If you submerge a running car in water, it's going to damage the engine, cold-air intake or not. One of the worst possible scenarios is hydrolock. From Wikipedia:

Hydrolock occurs when a volume of liquid greater than the volume of the cylinder at its minimum (end of the piston's stroke) enters the cylinder. Since most common liquids are incompressible the piston cannot complete its travel; either the engine must stop rotating or a mechanical failure must occur.

Among other things, this can lead to catastrophic damage to engine internals. For example, here's what a tragically compressed connecting rod looks like:

Don't submerge your car in water.

The cold-air intake does one or both of the following:

  1. It moves the air intake point to one far away from the hot engine bay. This is often down inside a wheel well.
  2. It provides a smooth path for the air to move from the primary opening to the intake manifold with minimal turbulence or loss along the way.

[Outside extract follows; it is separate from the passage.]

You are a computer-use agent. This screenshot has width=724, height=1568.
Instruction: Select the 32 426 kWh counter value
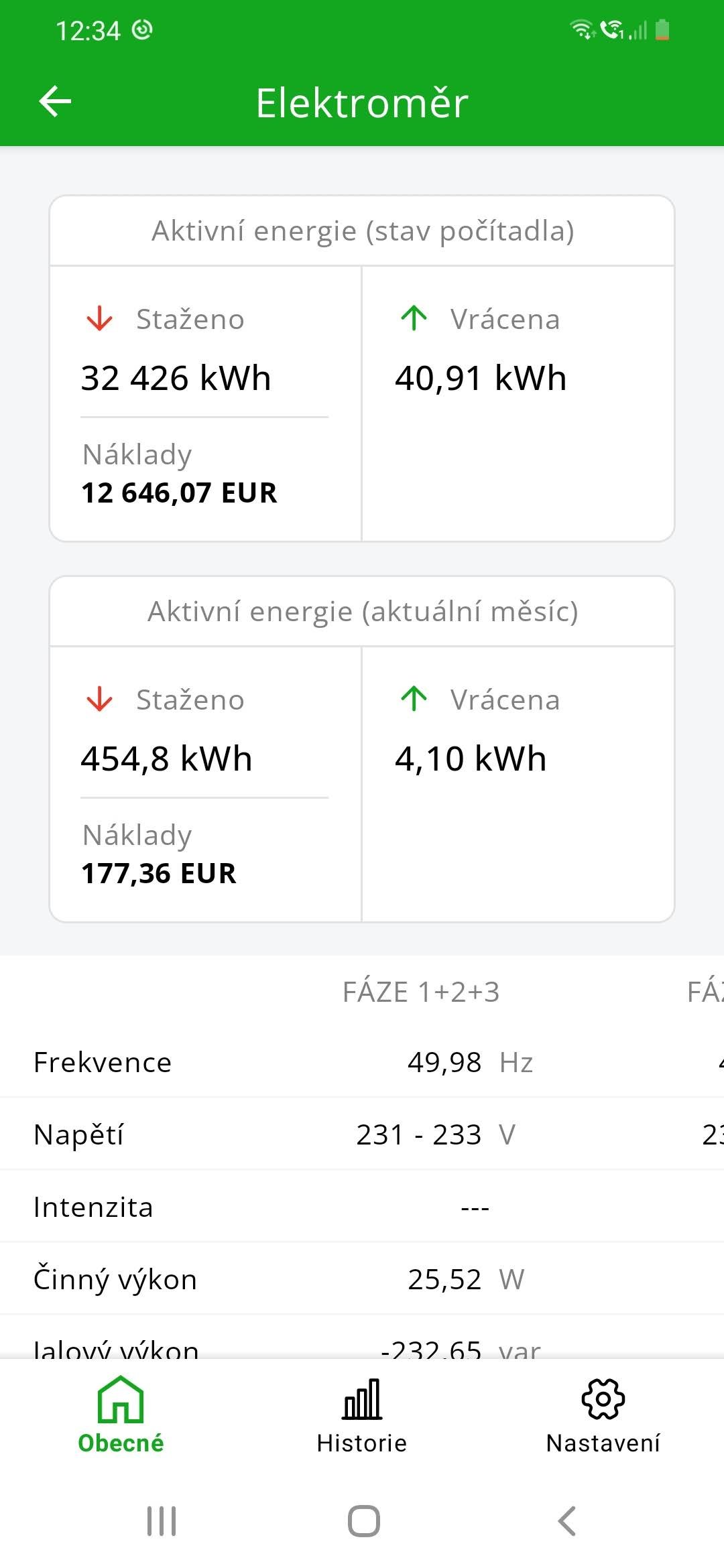176,378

Remember also that your engine is an air pump. A normally aspirated engine can create a vacuum at its primary intake point that approaches a negative atmosphere (relative to base atmospheric pressure). That means that you'll see approximately 15 psi of suction across that air intake's cross section.

This gets more exciting with a forced induction car. My car can easily generate an additional atmosphere of boost. That means that my intake is seeing 30+ psi.

So, considering the weight of water is one gram per cubic centimeter, it sure does seem like it wouldn't be hard to slurp up enough water to fill every cylinder simultaneously (my 2000 cc engine would hold about four pounds of water).

Now, a reality check: all of the above assumes full throttle and a smooth pipe-based intake that is fully submerged. What can you do to avoid damage?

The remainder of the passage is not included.